İstihdam ailelik kadar sağlam değil. Bir çocuk kötü bir şey yaparsa babasının çocuğu olmayı bırakıyor mu? Ve ya bir baba baba olmayı bırakır mı? İstese bile olamaz. Böylece de hata yapsak bile Rab’bin sevgili çocuğu olmayı bırakmayız. Tanrı’ya dua ettiğimizde “gökteki efendimiz”e değil, babamıza konuşuyoruz (Mat. 6:9). Tıpkı kaybolan oğul mirasını fahişlere harcadıktan sonra eve döndüğünde babasından öpülüp sarıldığı gibi, göksel Babamız da günah ve hatalarımıza rağmen bizi kendi çocuğu olarak kabul etmeye hazırdır.
Doğal babalarımızdan daha üstündür
Çoğumuz biliyoruz ki doğal babalarımız hep böyle davranmayabilir. Bazılarımızın babasıyla ilişkisi ona hoşnut etmeyen bir şey yaptığımız için bozulmuş olabilir. Bazılarımız da hayatta verdiğimiz kararlar yüzünden (mesela Mesih’i ikrar etmek) evlatlıktan reddedilmiş olabiliriz.
Böyle deneyimler bize yanlışlıkla Babamız Tanrı’nın da aynı şekilde davrandığını öğretebilir. İyi babalar Rab’bin nasıl olduğunu görmemize yol açar (Mez. 103:13; Özd. 3:11-12). Ama kötü örnekler Tanrı’nın babalığına kavramamızı çarpıtmadığına dikkatli olmalıyız (Yşa. 49:15 annelik hakkında benzer bir şey söyler). Tanrı doğal babamızın olması gerektiği şekil gibi. Hatta, sadece kötü babalarımızdan daha üstün olmakla kalmayıp, dünyadaki en iyi babadan daha iyi, daha sevecen, daha çömert, daha düşüncelidir.
Sizler kötü yürekli olduğunuz halde çocuklarınıza güzel armağanlar vermeyi biliyorsanız, göklerdeki Babanız’ın, kendisinden dileyenlere güzel armağanlar vereceği çok daha kesin değil mi?
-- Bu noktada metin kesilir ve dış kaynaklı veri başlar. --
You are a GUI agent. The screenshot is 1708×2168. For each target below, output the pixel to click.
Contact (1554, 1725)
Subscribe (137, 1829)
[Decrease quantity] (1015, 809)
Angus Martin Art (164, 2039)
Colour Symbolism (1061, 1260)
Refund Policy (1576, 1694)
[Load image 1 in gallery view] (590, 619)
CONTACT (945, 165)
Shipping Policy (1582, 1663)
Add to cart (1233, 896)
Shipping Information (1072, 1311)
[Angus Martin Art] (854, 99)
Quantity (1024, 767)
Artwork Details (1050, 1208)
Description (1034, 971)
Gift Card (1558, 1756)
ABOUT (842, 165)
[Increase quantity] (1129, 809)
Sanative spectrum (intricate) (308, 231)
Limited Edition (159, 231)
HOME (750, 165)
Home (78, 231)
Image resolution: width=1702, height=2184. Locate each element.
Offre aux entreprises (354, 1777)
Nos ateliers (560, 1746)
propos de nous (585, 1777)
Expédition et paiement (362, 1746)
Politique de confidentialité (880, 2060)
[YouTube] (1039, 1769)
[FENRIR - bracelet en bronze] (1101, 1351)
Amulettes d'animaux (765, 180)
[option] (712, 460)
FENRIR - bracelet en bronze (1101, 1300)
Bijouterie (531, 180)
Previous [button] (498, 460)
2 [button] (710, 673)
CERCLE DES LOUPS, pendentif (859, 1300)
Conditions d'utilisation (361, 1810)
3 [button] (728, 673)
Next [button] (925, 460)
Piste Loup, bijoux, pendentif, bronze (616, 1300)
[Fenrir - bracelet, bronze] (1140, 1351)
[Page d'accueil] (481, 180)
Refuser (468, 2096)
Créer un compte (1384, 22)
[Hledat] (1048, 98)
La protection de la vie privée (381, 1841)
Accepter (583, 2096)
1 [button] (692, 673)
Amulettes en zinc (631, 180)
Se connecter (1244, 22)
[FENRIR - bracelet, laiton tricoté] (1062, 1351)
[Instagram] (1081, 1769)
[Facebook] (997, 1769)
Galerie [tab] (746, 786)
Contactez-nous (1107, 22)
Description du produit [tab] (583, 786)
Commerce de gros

Tanrı İsa hakkında ne hissediyorsa, bizim hakkımızda da aynısını hisseder
... dünya beni senin gönderdiğini, beni sevdiğin gibi onları da sevdiğini anlasın.
Kuldan daha fazlası olmamız Tanrı’nın babalığının en önemli sonucu olmakla beraber bu nokta belki en şaşırtıcısıdır. Göksel babamız bizi İsa’yı sevdiği kadar seviyor. Hayal edelim: Mükemmel baba Tanrı kusursuz biricik Oğlunu nasıl seviyorsa bizi de öyle seviyor. Aynı şekilde, aynı çoşkuyla, aynı tutkuyla, aynı yakınlıkla, aynı içtenlikle, aynı sevgi seviyesiyle. Ne muhteşem bir gerçek bu!
İsa gibi kusursuz ve harika değiliz. O tabii ki sevilir çünkü günahsız ve sadece Babasının isteğini yaptı (Yu. 5:19; 6:37-39). İsa Babasının sevgisini kesinlikle hak etti. Ama biz günahkar ve sıklıkla isteğine dirençli insan olarak hak etmemize rağmen Baba Tanrı bizi evlat edindi, tam aynı sevgisini bize göstermeye karar verdi. Demek ki, Tanrı’nın babamız olması sadece bizi çok sevdiği anlamına gelmiyor. Rab bizi biricik Olğunu sevdiği kadar, hatta kendisini sevdiği kadar bizi seviyor!
Eşsiz sevgisi olan eşsiz bir Tanrımız var!
Ne kadar büyük, derin ve samimi O’nun sevgisi! Baba olan Tanrı kavramı, O’nun karakterine ilişkin anlayışımızı kökten değiştirir ve yalnızca Hıristiyanlıkta bulunan bir doktrindir. Böyle seven, aile ve ilişki isteyen bir Tanrı farklı dinlerde yok.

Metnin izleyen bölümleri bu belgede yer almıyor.